> ABOUT THIS TASK
The response should consist only of the lines from the one with "1155x554 pixels." to the end of the data below, copied exactly and without pictures.

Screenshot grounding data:
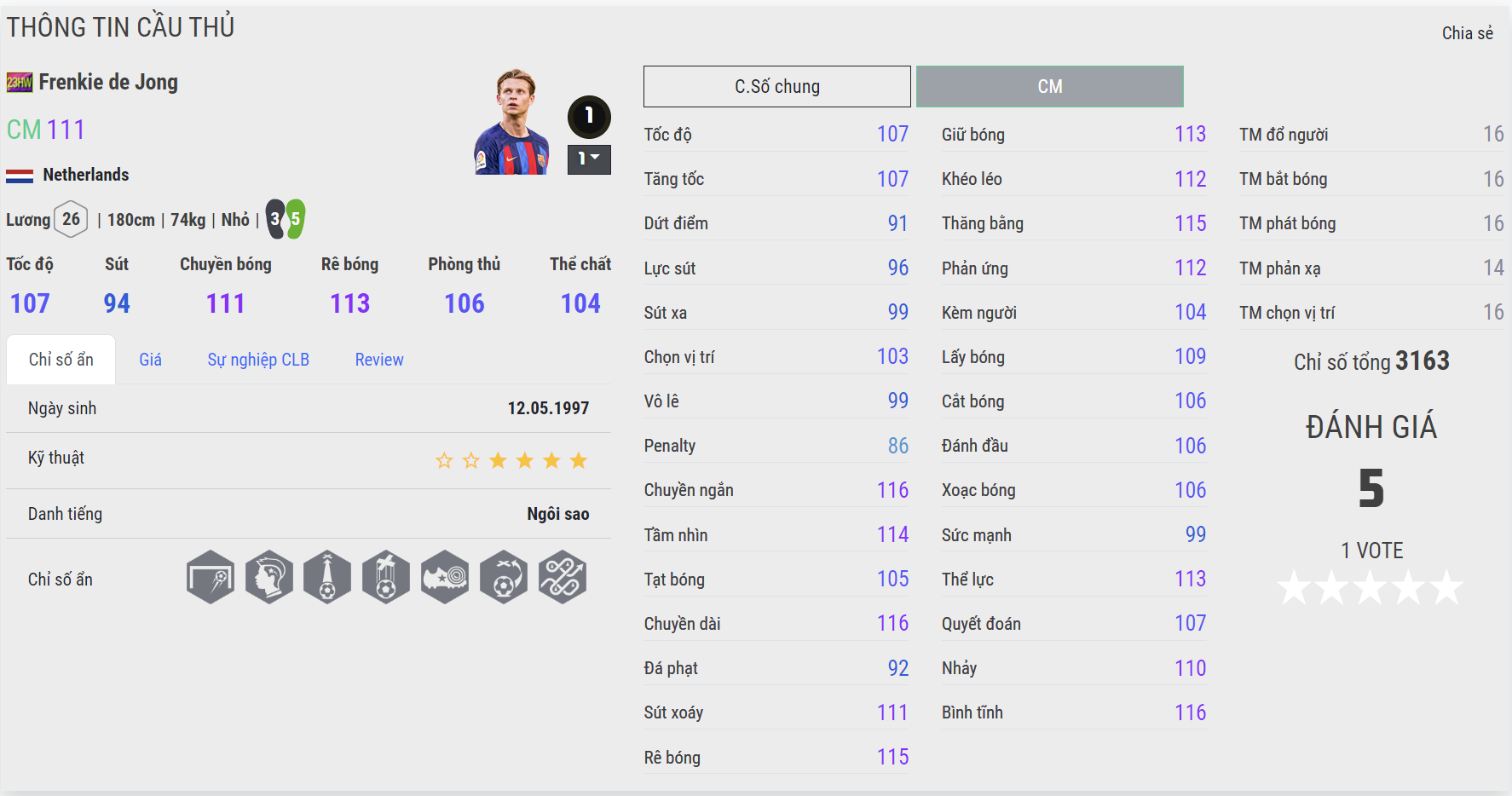Select the Chỉ số ẩn tab
Viewport: 1512px width, 796px height.
tap(61, 360)

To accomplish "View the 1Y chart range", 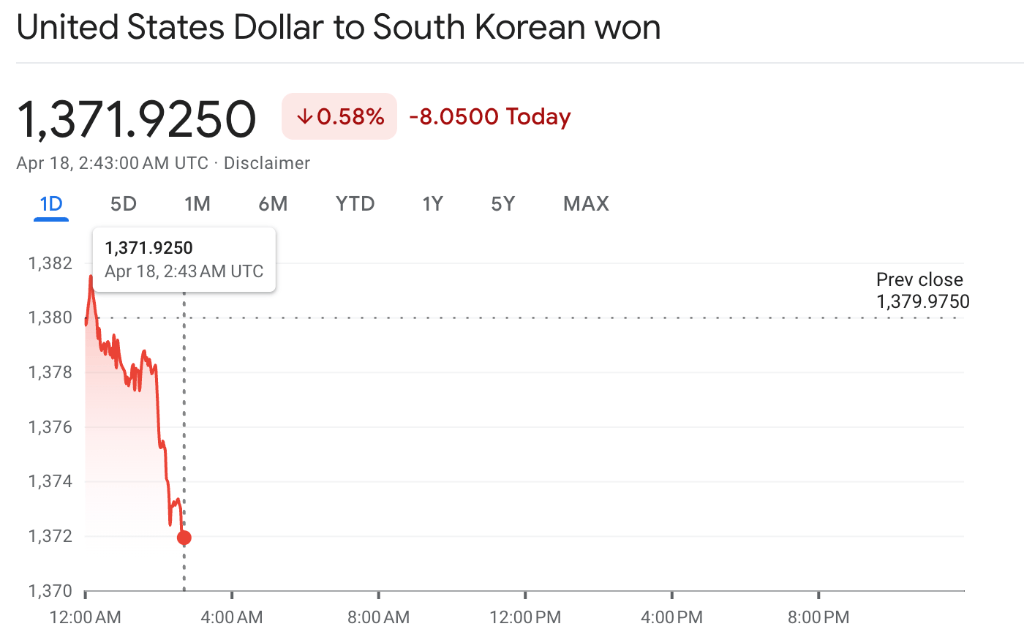I will 432,204.
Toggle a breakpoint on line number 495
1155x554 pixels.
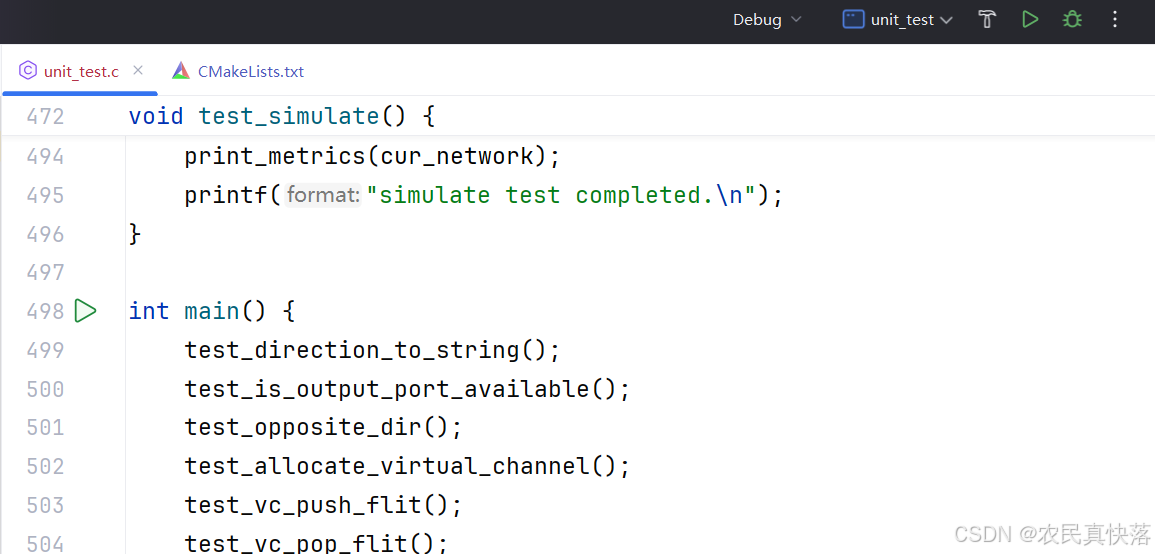(45, 195)
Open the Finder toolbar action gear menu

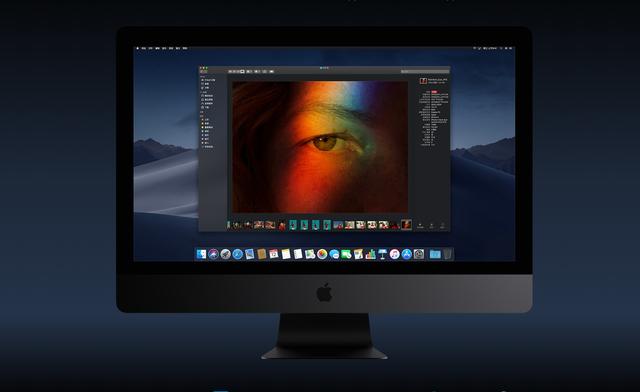257,71
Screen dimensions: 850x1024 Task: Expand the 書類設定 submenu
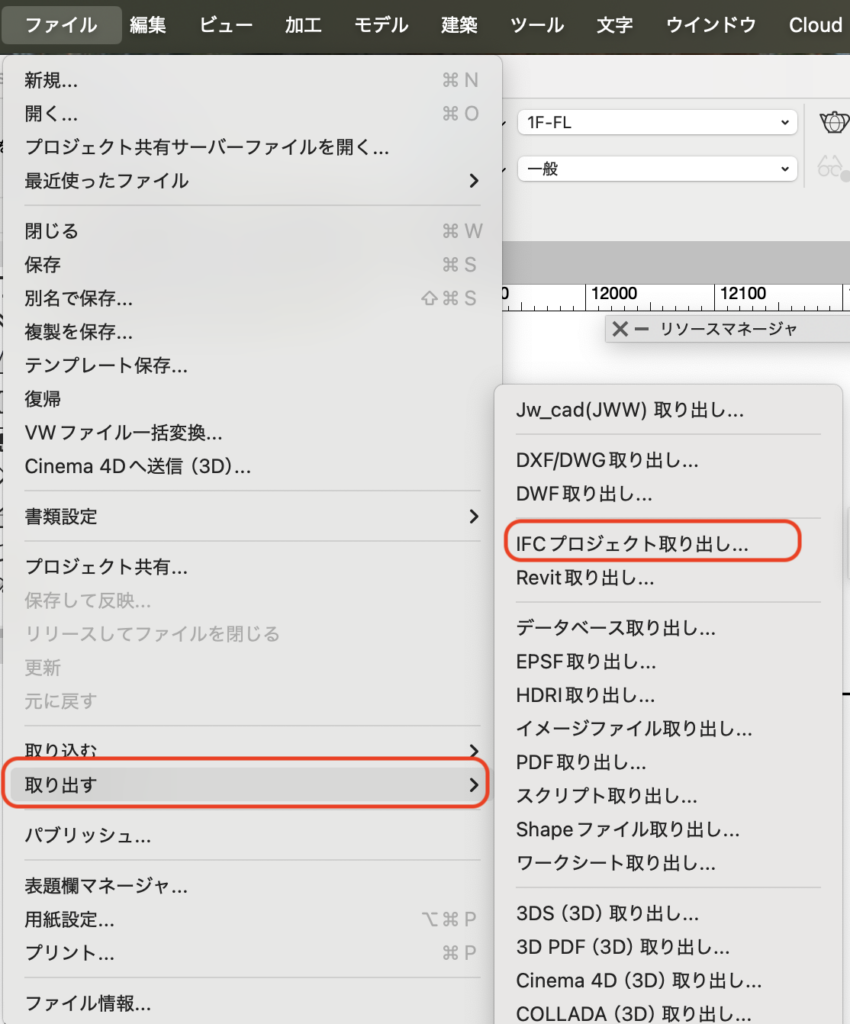(x=250, y=517)
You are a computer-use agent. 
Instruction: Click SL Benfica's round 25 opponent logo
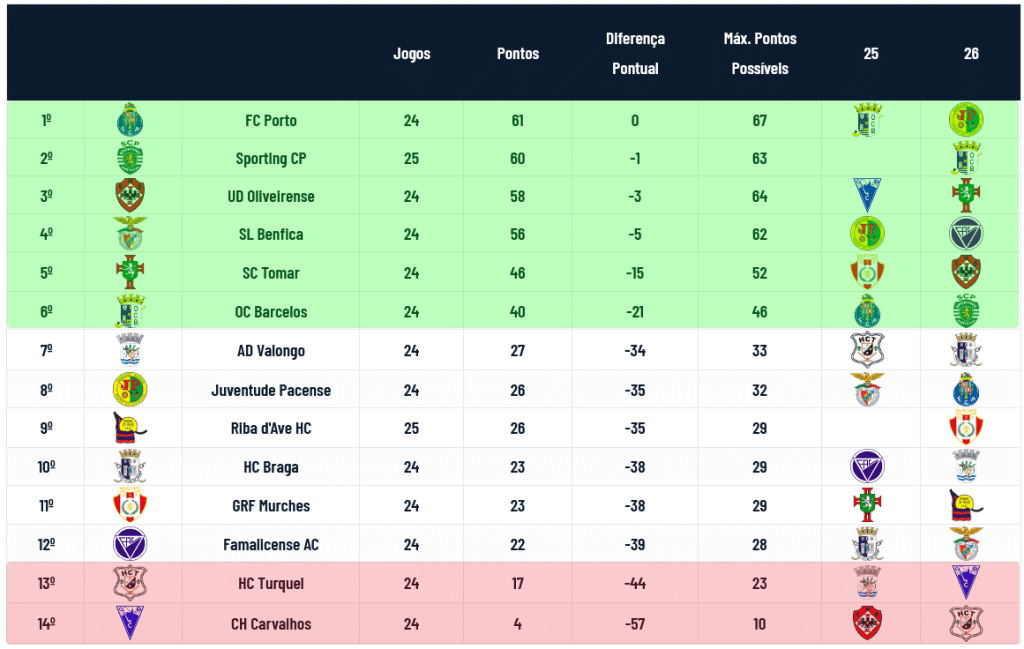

> SOLUTION TO THIS TASK
1155x554 pixels.
(45, 195)
Open the Finder toolbar action gear menu

257,71
Screen dimensions: 850x1024 Task: Expand the 書類設定 submenu
(x=250, y=517)
You are a computer-use agent. 
Instruction: Click SL Benfica's round 25 opponent logo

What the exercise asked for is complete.